Regardless, fighting with Curry proved immediately disastrous and prompted anti-Trump statements from a range of athletes, franchise owners, and other stakeholders. It also led to a much larger wave of protests during Sunday’s football games, protests that — given the context — looked more clearly like anti-Trump gestures than anything else.
Trump is pivoting back to the flag
Having successfully pushed national anthem protests to an unprecedentedly high level through a mixture of racial rhetoric and egomania, Trump has now returned to his corner as the defender of neutral patriotic symbols.

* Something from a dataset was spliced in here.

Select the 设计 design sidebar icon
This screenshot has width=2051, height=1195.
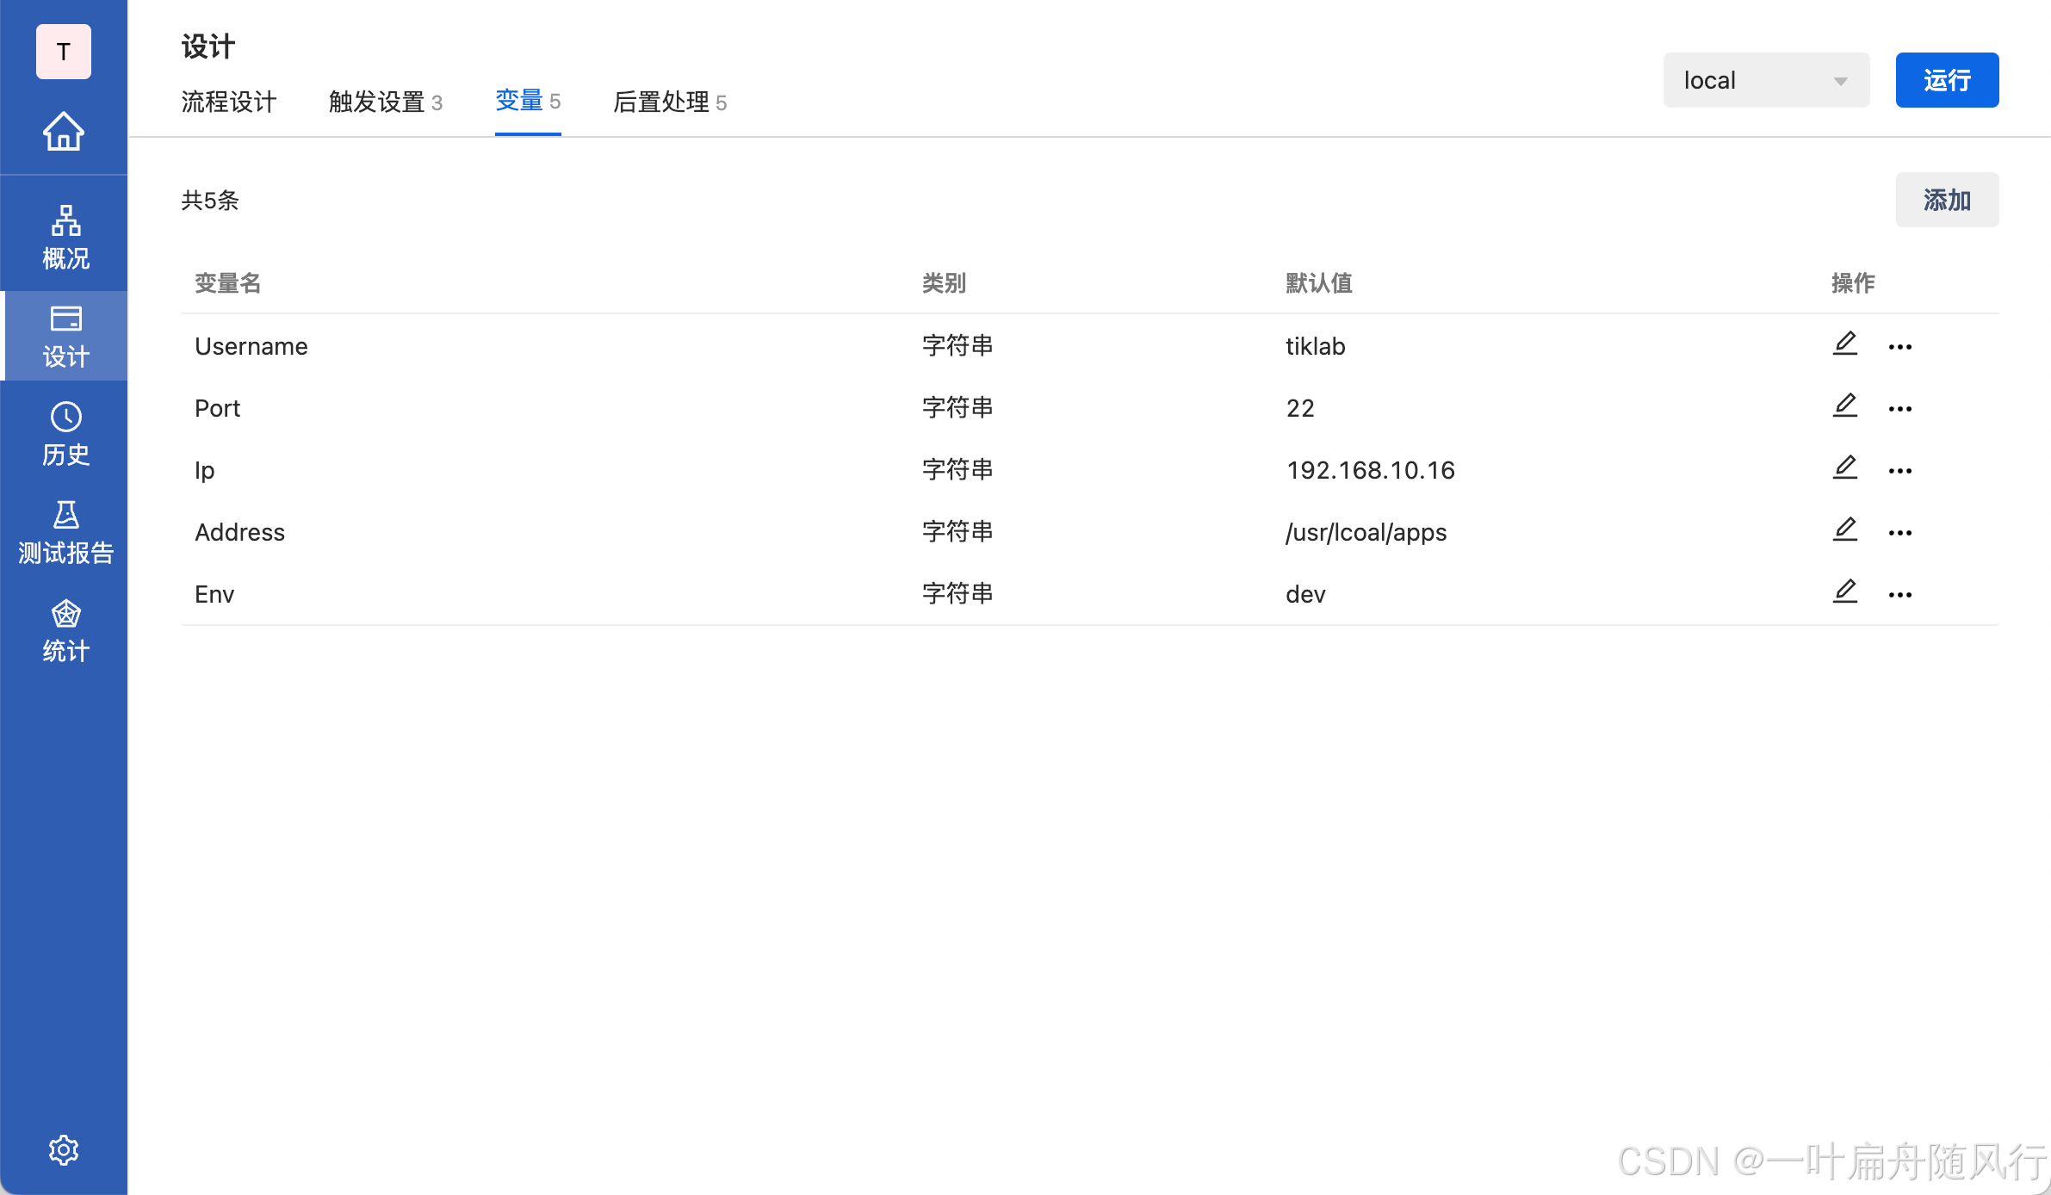click(x=64, y=336)
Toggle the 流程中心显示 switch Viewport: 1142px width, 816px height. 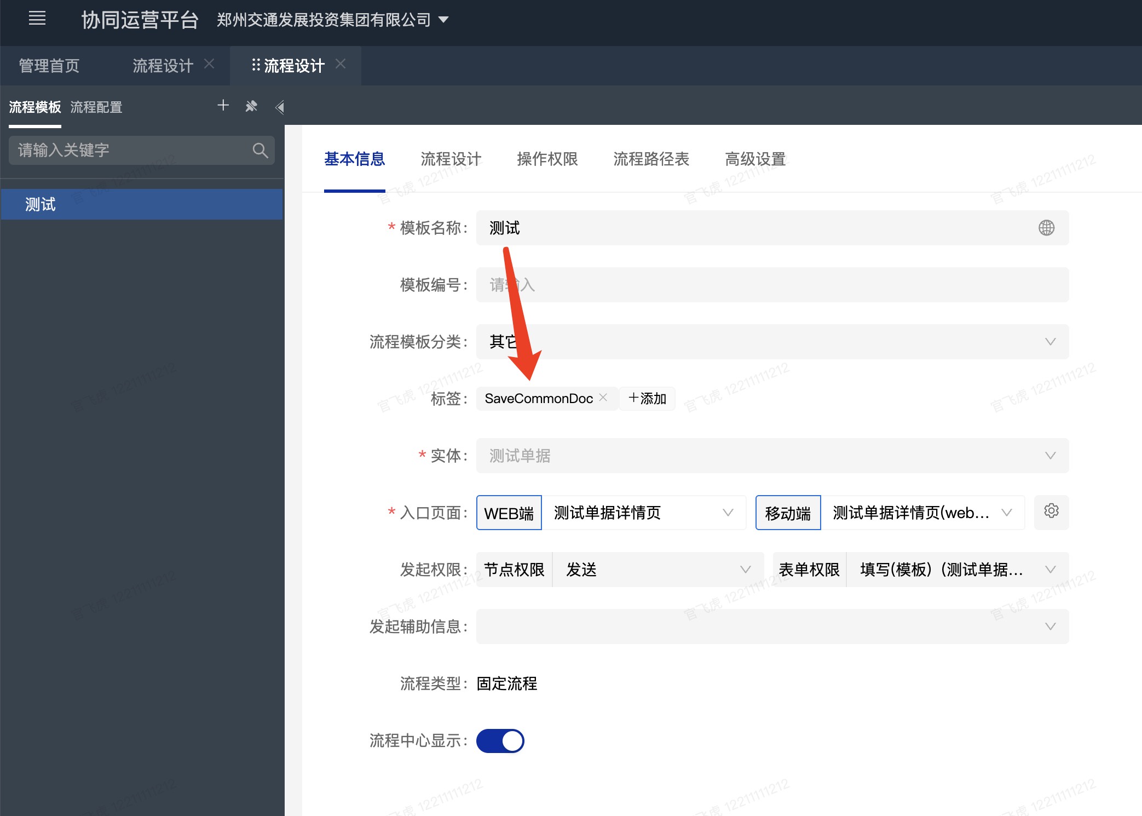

And to ensure that the issue doesn’t go away, Trump is continuing to call for fan boycotts until the NFL institutes some kind of rule barring players from kneeling during the anthem.
The basic two-step is broadly familiar to what we saw around the recent “Unite the Right” rally in Charlottesville, Virginia.
Having provoked mass outrage with his equivocation on white nationalist protesters, Trump then retreated to an argument about Confederate statues where his position is more popular. Curry and the Warriors, by the same token, have now disappeared from Trump’s tweets, and he’s simply raised the salience of the anthem protests issue — one on which public opinion seems to be on Trump’s side. Polling last fall had 61 percent of respondents saying they disagreed with Kaepernick’s protests, while a more recent survey by JD Power and Associates shows that many fans at least claim they are watching less football as a result of disliking the athlete protests.
On the other hand, Trump risks backlash from the sheer ham-fistedness of his efforts to inject white grievance politics into professional sports fandom. The way team owners shifted from blacklisting Kaepernick to condemning Trump is a sign of his problem here.
The owners don’t want their businesses to become yet another locus for partisan politics, and most fans probably don’t either — normal people of all political persuasions enjoy the idea of an occasional respite from the partisan fray. Trump has, in effect, made it impossible for anyone to stick to sports — creating a situation where coaches are expected to respond to presidential tweets and the choice between watching football or a NASCAR race has sharp partisan implications. And since player solidarity probably passed a point of no return last weekend and NFL franchises can’t unilaterally change the rules, there’s no clear exit from this dynamic unless Trump decides to simply move on to the next thing.